Suppose that $f$ is analytic on a close curve γ. Prove or disprove $\int_\gamma \overline{f(z)}f'(z)dz$ is purely imaginary.

Question

Suppose that $f$ is analytic on a close curve γ. Prove or disprove

$$\int_\gamma \overline{f(z)}f'(z)dz$$

is purely imagine.

I know that $f$ is analytic on a close curve, then

$$\int_\gamma f(z) dz=0$$

I tried an example with $\gamma =e^{it}$ with $0\leq t\leq 2\pi$, I often get the real part of the integral equal zero.

I tried let $f=u+iv$ so $f'=u_x+iv_x$. Since $f=u+iv$, $\overline{f}=u-iv$

$$\overline{f(z)}f'(z)=uu_x+vv_x+i(uv_x-vu_x)$$

But this doesn't get me anywhere.

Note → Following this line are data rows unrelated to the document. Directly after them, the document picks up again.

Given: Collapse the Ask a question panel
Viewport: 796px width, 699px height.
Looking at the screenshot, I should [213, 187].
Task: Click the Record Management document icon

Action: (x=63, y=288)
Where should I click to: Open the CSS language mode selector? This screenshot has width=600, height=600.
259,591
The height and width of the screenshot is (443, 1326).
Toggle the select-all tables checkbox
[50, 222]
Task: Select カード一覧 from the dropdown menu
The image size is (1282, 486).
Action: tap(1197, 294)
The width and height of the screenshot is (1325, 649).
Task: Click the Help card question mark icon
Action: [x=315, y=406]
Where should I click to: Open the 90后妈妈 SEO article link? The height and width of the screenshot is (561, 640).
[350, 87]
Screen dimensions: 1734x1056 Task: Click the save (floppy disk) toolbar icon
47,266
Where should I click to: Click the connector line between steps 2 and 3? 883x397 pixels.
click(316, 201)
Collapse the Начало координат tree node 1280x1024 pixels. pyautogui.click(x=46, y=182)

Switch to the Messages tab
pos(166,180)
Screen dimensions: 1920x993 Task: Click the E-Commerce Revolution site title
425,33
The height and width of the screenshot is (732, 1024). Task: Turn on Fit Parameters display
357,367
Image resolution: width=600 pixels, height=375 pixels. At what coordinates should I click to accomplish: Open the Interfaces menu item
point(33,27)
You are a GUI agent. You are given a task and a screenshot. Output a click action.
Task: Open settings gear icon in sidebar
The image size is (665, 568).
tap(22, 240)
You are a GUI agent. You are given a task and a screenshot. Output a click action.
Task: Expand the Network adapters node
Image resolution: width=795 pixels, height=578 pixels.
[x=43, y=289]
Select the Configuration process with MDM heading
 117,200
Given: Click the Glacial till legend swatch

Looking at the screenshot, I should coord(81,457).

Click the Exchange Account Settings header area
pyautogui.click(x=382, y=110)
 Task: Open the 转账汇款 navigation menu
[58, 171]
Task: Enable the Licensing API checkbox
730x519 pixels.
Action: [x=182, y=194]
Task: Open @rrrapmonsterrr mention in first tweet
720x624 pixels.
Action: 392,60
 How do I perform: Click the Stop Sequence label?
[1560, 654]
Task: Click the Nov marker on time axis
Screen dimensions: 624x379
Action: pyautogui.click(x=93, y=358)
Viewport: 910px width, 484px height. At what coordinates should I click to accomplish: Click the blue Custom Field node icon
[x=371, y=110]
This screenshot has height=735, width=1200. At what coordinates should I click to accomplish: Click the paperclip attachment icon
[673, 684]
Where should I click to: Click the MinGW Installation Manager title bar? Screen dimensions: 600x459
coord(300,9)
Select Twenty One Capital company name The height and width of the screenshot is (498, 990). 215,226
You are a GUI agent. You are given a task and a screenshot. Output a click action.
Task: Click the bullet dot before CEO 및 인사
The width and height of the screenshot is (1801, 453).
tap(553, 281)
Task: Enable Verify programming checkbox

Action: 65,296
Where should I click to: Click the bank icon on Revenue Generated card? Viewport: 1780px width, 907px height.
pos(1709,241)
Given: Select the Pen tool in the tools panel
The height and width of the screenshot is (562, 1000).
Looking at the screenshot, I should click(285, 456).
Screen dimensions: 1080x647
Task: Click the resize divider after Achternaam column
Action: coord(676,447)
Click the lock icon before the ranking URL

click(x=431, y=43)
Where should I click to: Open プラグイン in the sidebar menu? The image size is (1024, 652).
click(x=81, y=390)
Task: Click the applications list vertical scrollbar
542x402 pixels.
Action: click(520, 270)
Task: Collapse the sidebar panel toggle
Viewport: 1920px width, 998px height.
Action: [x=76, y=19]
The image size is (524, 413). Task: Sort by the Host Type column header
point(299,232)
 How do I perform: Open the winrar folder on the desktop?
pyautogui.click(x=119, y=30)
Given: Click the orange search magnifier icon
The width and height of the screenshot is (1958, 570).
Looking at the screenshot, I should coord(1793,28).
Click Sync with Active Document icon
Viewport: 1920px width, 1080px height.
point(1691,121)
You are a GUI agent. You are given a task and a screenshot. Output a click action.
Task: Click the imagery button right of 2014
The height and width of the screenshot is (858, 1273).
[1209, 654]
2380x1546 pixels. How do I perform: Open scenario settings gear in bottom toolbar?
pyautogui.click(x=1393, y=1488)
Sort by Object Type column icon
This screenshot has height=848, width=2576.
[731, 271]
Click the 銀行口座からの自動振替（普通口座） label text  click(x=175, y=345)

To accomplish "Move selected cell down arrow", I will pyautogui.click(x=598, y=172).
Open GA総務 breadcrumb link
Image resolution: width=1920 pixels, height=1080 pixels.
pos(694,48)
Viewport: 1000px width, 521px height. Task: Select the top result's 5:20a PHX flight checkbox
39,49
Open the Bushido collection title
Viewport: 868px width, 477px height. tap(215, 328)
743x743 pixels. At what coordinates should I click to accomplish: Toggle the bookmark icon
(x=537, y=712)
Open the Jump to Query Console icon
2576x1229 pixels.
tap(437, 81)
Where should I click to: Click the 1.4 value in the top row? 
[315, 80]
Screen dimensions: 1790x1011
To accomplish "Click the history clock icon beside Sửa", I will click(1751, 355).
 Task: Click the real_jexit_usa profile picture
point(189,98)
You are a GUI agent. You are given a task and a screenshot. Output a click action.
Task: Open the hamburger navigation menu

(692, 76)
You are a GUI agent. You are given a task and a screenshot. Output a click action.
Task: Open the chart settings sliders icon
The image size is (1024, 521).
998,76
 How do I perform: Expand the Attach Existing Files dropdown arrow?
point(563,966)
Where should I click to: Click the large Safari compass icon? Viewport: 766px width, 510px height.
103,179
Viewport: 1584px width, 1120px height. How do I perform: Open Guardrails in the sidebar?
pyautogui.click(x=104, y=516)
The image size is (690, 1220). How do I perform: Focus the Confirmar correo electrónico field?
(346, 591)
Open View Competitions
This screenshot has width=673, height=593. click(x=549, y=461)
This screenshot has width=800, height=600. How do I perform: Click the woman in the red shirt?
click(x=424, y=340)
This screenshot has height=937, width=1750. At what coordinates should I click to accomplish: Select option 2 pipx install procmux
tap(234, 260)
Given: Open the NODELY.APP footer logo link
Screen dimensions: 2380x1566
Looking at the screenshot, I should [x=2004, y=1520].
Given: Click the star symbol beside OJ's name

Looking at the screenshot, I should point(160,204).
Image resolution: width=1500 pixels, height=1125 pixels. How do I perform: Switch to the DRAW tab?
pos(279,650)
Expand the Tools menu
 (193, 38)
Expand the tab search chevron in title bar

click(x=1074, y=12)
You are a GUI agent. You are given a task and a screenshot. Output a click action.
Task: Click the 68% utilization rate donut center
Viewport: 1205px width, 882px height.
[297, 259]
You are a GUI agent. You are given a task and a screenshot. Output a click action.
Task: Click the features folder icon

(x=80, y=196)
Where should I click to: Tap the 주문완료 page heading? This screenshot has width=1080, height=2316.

Any help would be greatly appreciated.

Answer 1

$$ 0 = \int_{\gamma} d\, |f|^2 = \int_{\gamma} \left(\overline{f} \cdot f' dz + f\cdot \overline{f'} d\overline{z}\right) = 2 \textrm{Re} \int_{\gamma}\overline{f} \cdot f' dz. $$

Answer 2

If $f = u + iv$, then

\begin{align}\text{Re}(\overline{f(z)}f'(z)\, dz) &= \text{Re}([(uu_x + vv_x) + i(uv_x - vu_x)](dx + i\, dy))\\ & = (uu_x + vv_x)\, dx + (-uv_x + vu_x)\, dy . \end{align}

Since $u_x = v_y$ and $u_y = -v_x$,

$$(uu_x + vv_x)\, dx + (-uv_x + vu_x)\, dy = (uu_x + vv_x)\, dx + (uu_y + vv_y)\, dy = d\frac{u^2 + v^2}{2}.$$

Thus $\text{Re}(\overline{f(z)}f'(z)\, dz)$ is an exact differential, which implies

$$\int_{\gamma} \text{Re}(\overline{f(z)}f'(z)\, dz) = 0.$$

Therefore, $\int_\gamma \overline{f(z)}f'(z)\, dz$ is purely imaginary.